EXERCISE DETAILS
Could you print, exactly and without pictures, only the lines from the one with "Select the 非甲烷总烃干基值 card" through the end of the records below?

---

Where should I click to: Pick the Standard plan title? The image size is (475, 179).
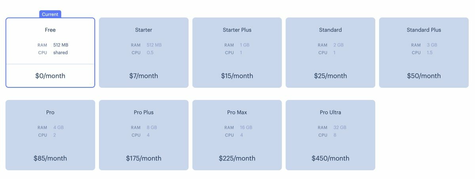coord(331,30)
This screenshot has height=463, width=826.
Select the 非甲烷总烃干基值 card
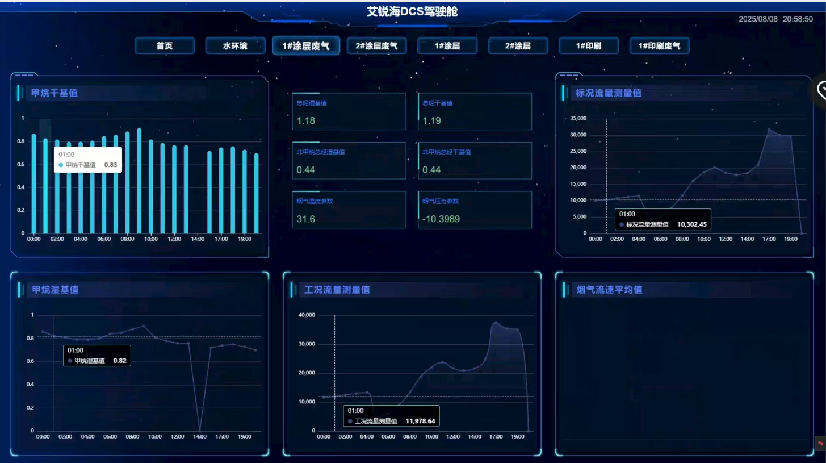pos(475,160)
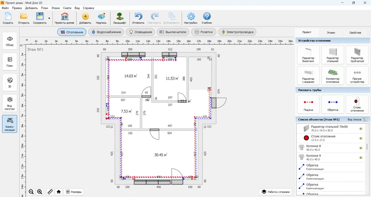Open the Смета menu
371x197 pixels.
click(x=67, y=8)
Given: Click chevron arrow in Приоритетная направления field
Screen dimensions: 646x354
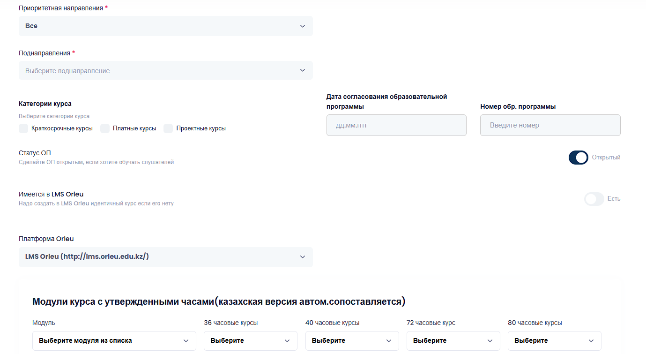Looking at the screenshot, I should pyautogui.click(x=303, y=26).
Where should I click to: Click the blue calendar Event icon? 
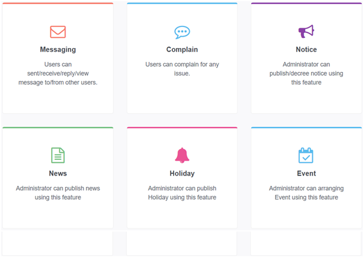point(306,155)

---

OUTPUT BELOW
Select the 非甲烷总烃干基值 card
pos(475,160)
Open the Смета menu
371x197 pixels.
click(x=67, y=8)
Given: Click chevron arrow in Приоритетная направления field
Screen dimensions: 646x354
Looking at the screenshot, I should pyautogui.click(x=303, y=26).
Where should I click to: Click the blue calendar Event icon? 
point(306,155)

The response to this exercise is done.